Das kostet am Anfang vielleicht sogar noch mehr Geld. Aber durch den Abbau der stationären Betten und der Reduzierung der Medikamente kann es langfristig zu Kostensenkungen kommen. Mehr dazu...

Beispiel Verbesserung der Strukturen bei der Finanzierung:
Momentan gibt es in Deutschland 134 gesetzliche Kassen und 48 private Krankenversicherungen. Es herrscht ein harter Konkurrenzkampf, der durch Vertrieb und Marketing hohe Ressourcen verbraucht. Den Versicherten bringt das nur Untransparenz und Ungerechtigkeiten bei den Leistungen und den Beiträgen. Mit EINER Solidargemeinschaft für ALLE könnte ein effektiver Risikosausgleich erreicht werden, der zu stabilen und solidarischen Beiträgen führt. Die Gesundheitsversorgung könnte wesentlich effizienter organisiert werden.
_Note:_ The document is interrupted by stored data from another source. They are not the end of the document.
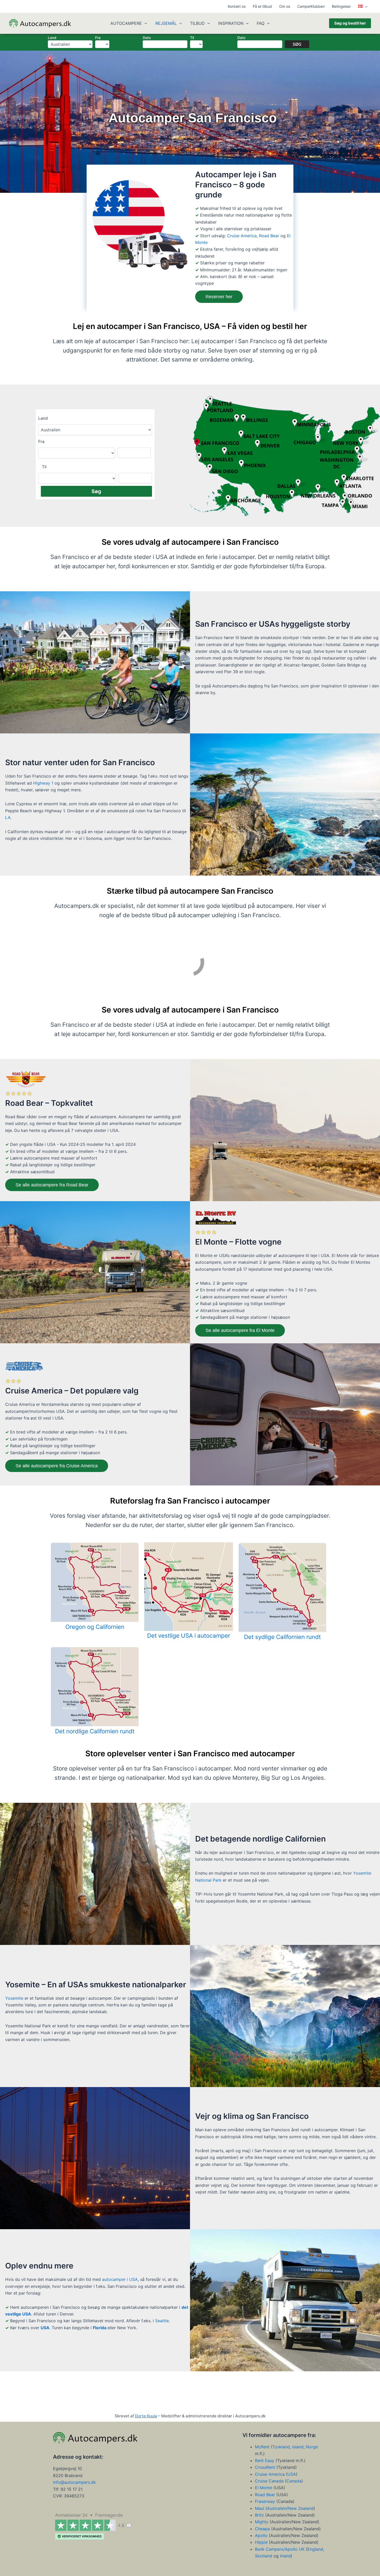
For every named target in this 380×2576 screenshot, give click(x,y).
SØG (297, 44)
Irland (285, 2556)
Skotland (263, 2556)
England (315, 2549)
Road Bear (269, 235)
Mehr dazu...

Weitere Beispiele hierzu finden Sie in der Infothek und in unseren Projekten.

Was es NICHT ist

Der Name "Mehr Gesundheit für weniger Geld" sorgt manchmal für Irritationen.
Deshalb an dieser Stelle ein paar Sätze dazu, was wir damit NICHT meinen:

1. Mehr Gesundheit für mehr Geld
Wir sind der Meinung, dass mit jährlich 300 Mrd. Euro genug Geld ins Gesundheitswesen fließt. Unserer Wahrnehmung nach werden diese finanziellen Mittel oft nicht sinnvoll verteilt. Die Umkehr der Ausrichtung weg von der Verrichtung zur Ergebnisqualität und mehr Kooperation statt Konkurrenzk(r)ampf (besser klingend: Wettbewerb) würden nachhaltig die Kosten senken.
Eine Erhöhung der Mittel käme vermutlich nicht dort an, wo sie benötigt werden, sondern würden als zusätzliche Gewinne von privatwirtschaftlichen Konzernen (Pharma, Krankenhaus etc.) in den Taschen der Aktionäre verschwinden.
Ein MEHR an Ausgaben würde von uns allen durch Beiträge finanziert und keiner von uns kann wollen, dass diese uferlos steigen.

2. Weniger Gesundheit für mehr Geld
Das ist der aktuelle Trend der Ökonomisierung und Privatisierung im Gesundheitssystem.
„Geld ist nicht mehr Mittel zum Zweck der Versorgung von Kranken, sondern die Versorgung von Kranken wird Mittel zum Zweck der Erzielung und Optimierung von Erlösen“ (Simon).
Das gefällt uns nicht. Und Ihnen?

3. Weniger Gesundheit für weniger Geld
Dieses Vorurteil schlägt uns gelegentlich von Beschäftigen im Gesundheitswesen entgegen, die dahinter unsinnige Sparmaßnahmen vermuten, welche die Qualität der Versorgung senken.